172 Ind. 548 | Ind. | 1909
Appellee brought this action against appellant to recover damages for personal injuries sustained by him while in the employ of appellant. Appellant’s demurrer for want of facts to the second amended complaint was overruled. The cause was tried by jury, and a verdict returned in favor of appellee. Over a motion for a new trial judgment was rendered on the general verdict, in favor of appellee.
The allegations of the complaint show that appellant made a fill and constructed the path thereon along the side of the track for the use of its employes, that appellee and other employes used the path for several months, and that it was apparently safe, sound, solid and firm so far as could be seen from the surface by a reasonably careful and prudent person, but this does not show, as claimed by appellant, that the alleged defect in the fill which supported the path was such that ordinary care on the part of the appellee would not disclose it, nor that appellee had no knowledge thereof, for it is expressly alleged in the complaint that appellant made said fill of loose dirt, and knew for many months prior to appellee’s injury that the same was liable to give way at any time, and that “notwithstanding such knowledge, defendant carelessly, negligently and recklessly failed to make said fill under said path sound, and to make and keep said path safe, and allowed the dirt and filling thereunder to crumble and fail in its support of said path, so as to permit said path to give way under plaintiff’s weight.” It is also alleged that appellant knew of said defect long before appellee’s injury, and that appellee had no knowledge thereof. Said complaint, while it contains needless repetitions, is not open to the objections urged against it.
The causes assigned for a new tidal call in question the action of the court in giving to the jury instructions seven and eight.

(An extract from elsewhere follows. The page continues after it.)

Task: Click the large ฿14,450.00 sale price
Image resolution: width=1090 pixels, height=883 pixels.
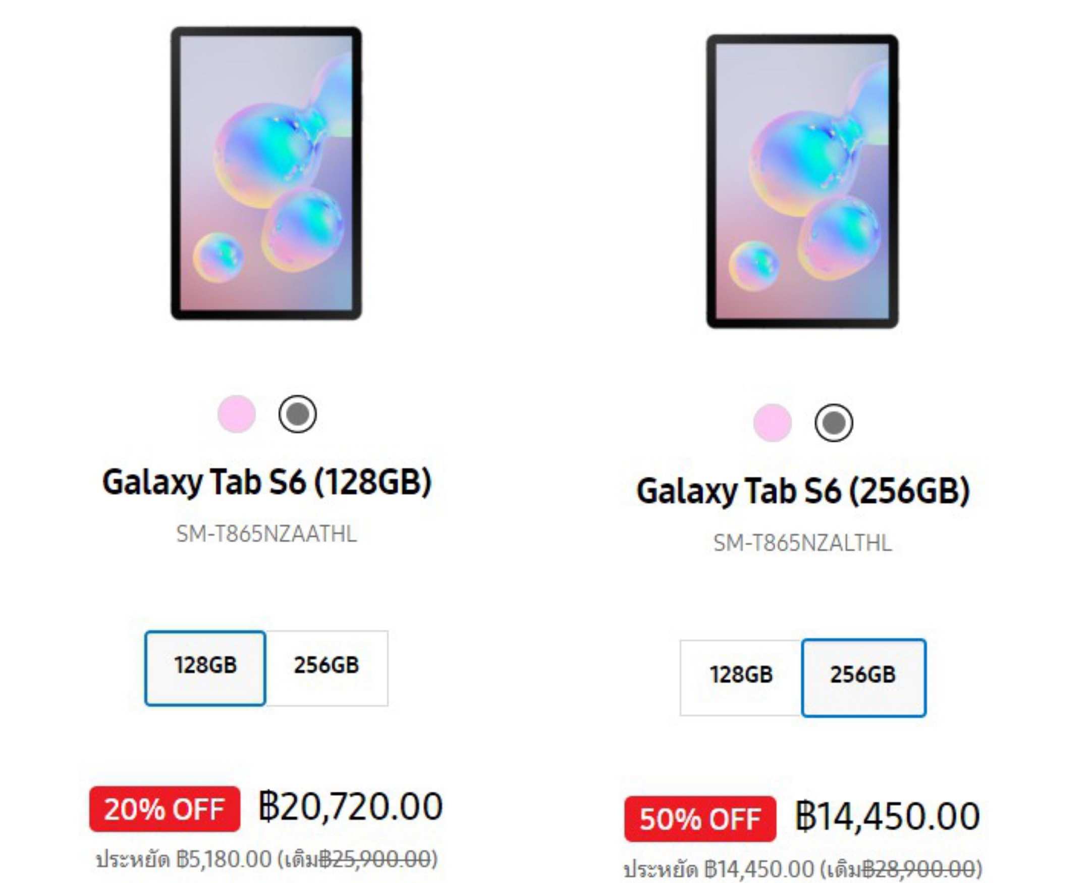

The burden of proving nonassumption of such risk was upon appellee.
As said instructions informed the jury in plain terms that appellant would be liable to appellee in damages if the jury found from the evidence the facts therein stated, without regard to the actual or constructive knowledge of the appellee, they were clearly erroneous. Chicago, etc., R. Co. v. Glover, supra, page 587, and cases cited; Indianapolis, etc., Transit Co. v. Foreman, supra, page 101; Grand Trunk, etc., R. Co. v. Melrose, supra, pages 671, 672, and cases cited. Said instructions were erroneous for the further reason that each omitted the essential fact of appellant’s actual or constructive knowledge of said alleged defects in said path.
It follows that the court erred in overruling appellant’s motion for a new trial.
Other questions are argued; but, as they may not arise upon another trial, they are not determined.